The ratio of Korean companies who have started the transition process to IFRS has increased significantly from 26.5% in January, 2009 to 75.1%, finds a survey conducted by the Financial Supervisory Service (FSS). The comparable figure is 66.1% for SMEs with less than 100 billion won in assets.
The FSS asked 1,925 companies which are required to adopt IFRS about the impact of the IFRS use, their preparation and their concerns in January, 2010. This is the second survey after the first one was conducted in January, 2009.
Of those who haven’t initiated the transition process yet, 93.9% are planning to take steps early half of this year. To help them fully prepared for IFRS adoption, swift action and management leadership are needed, says the FSS.

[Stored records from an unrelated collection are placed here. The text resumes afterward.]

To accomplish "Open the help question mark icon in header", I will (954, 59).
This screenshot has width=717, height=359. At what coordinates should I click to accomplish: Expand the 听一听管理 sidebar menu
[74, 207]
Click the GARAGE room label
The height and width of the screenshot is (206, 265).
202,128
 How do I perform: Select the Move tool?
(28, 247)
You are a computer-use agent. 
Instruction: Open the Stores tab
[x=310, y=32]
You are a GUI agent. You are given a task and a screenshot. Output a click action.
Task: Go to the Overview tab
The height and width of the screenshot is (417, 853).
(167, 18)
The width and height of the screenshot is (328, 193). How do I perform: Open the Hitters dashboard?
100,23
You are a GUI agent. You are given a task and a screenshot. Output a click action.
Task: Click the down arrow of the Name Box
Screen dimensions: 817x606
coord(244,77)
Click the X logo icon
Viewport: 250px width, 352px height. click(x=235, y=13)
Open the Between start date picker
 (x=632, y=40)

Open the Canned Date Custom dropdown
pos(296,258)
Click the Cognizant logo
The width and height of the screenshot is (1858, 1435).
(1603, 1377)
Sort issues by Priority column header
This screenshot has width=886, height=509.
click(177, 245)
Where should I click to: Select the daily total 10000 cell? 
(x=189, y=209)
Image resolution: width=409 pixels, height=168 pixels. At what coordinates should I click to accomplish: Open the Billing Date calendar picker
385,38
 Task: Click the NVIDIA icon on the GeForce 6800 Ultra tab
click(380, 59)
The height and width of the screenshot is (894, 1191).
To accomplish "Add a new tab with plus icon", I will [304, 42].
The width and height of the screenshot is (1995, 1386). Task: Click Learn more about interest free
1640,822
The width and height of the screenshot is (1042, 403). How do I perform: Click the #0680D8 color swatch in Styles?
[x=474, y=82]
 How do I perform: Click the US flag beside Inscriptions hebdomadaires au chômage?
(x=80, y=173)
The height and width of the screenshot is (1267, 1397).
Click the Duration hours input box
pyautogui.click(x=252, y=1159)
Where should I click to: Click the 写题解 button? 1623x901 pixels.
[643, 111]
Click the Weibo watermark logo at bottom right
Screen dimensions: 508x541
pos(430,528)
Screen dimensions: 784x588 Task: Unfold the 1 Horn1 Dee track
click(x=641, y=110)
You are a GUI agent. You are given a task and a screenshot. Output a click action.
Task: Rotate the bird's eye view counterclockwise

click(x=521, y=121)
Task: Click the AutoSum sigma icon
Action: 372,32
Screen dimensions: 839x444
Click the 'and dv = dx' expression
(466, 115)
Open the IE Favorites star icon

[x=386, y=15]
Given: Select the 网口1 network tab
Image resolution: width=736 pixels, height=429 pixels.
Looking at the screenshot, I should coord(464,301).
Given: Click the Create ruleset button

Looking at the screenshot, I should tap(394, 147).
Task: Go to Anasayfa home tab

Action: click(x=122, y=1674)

The FSS plans to strengthen assistance activities to make sure that companies can make a smooth transition to IFRS as Korea plans to make a full transition to IFRS next year.
As part of these efforts, the FSS will identify companies which haven’t initiated a transition process based on the surveys and statutory financial filings and monitor their progress going forward.
Also, in cooperation with related agencies including the Korea Listed Companies Association, the FSS will provide customized training to meet the needs of consumers, covering industry- specific accounting issues, IFRS adoption best practices and consolidated financial statements preparation.
The FSS says it will also strive to amend IFRS related regulations and laws in a timely manner including regulations on listing, disclosure and monitoring of financial soundness of financial companies. At the same time, by initiating the IFRS preclearance program, it will strive to help companies address challenges they face in adopting IFRS, rule-based regulations.